Yoon-seok and Se-ri's friends help her plan her confession to Kim Hyun during a school trip but Se-ri backs out at the last moment, admitting to him that she liked him a lot but now she realizes she loves someone else. Se-ri and Yoon-seok briefly start dating but Yoon-seok rushes to Seoul to be with his mother after being assaulted by his father.

Se-ri follows to Seoul but overhears Yoon-seok telling his mother that his aunt wants him and the mother to come to the US to escape the domestic violence from his father, but he wants to go back to their life in Busan. Wanting a peaceful life for them away from the father, Se-ri leaves a voicemail to Yoon-seok that she liked him as a friend and doesn't want to continue their relationship.

Months later, Se-ri graduates and is pursuing Marine sports in college. Her friends arrange a blind date for her, which she doesn't attend. She gets a call from the date who reveals himself as Yoon-seok. She apologizes for saying mean things to him on the voicemail but he understands having heard her other voicemail she intended to delete.
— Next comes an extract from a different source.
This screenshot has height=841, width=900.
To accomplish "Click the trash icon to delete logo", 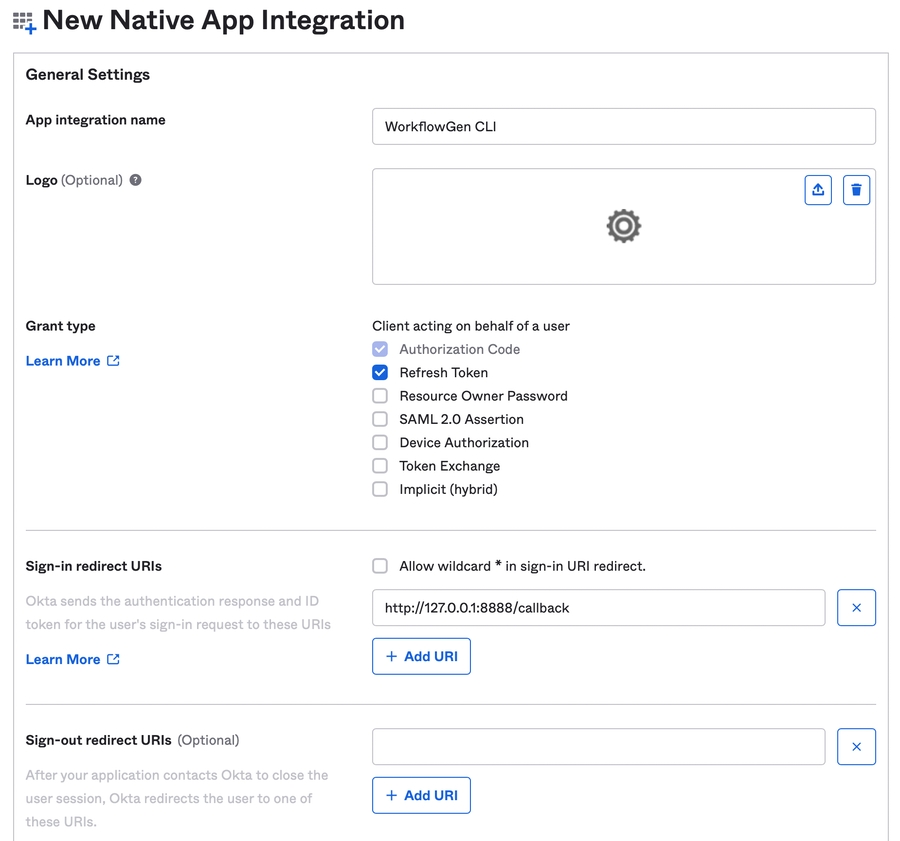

They get back together and the group rejoice their union.

== Cast ==
- Gong Myung as Han Yoon-seok
- Shin Eun-soo as Park Se-ri
- Cha Woo-min as Kim Hyeon
- Yoon Sang-hyeon as Baek Seong-rae
- Kang Mi-na as Go In-jeong
- Choi Gyu-ri as Ma Sol-ji
- Lee So-i as Bang Ha-young
- Son Hee-rim as Jung Da-ul
- Ryu Seung-soo as Hong Il
- Kim Ji-young as Bok-hee
- Hong Eun-hee as Jang-mi
- Jo Bok-rae as a homeroom teacher
- Chun Myung-woo as Sang-cheol
- Lee Da-eun as Hye-ri
- Kim Chan-hyung as Seok-jin
- Park Ji-young as Seon-mi
- Kim Hee-jin as Yu-jeong
- Jung Yi-rang as a canteen lady

Gong Yoo, Jung Yu-mi and Park Jeong-min made special appearances.

== Production ==
=== Development ===
The film was officially commissioned by Netflix, with Namkoong Sun serving as director and the script is penned by Ji Chun-hee and Wang Doo-ri, while Bombaram Film managed the production.

=== Casting ===
In June 2024, it was reported that Gong Myung would appear in the film. In September 2024, Choi Gyu-ri joined the cast.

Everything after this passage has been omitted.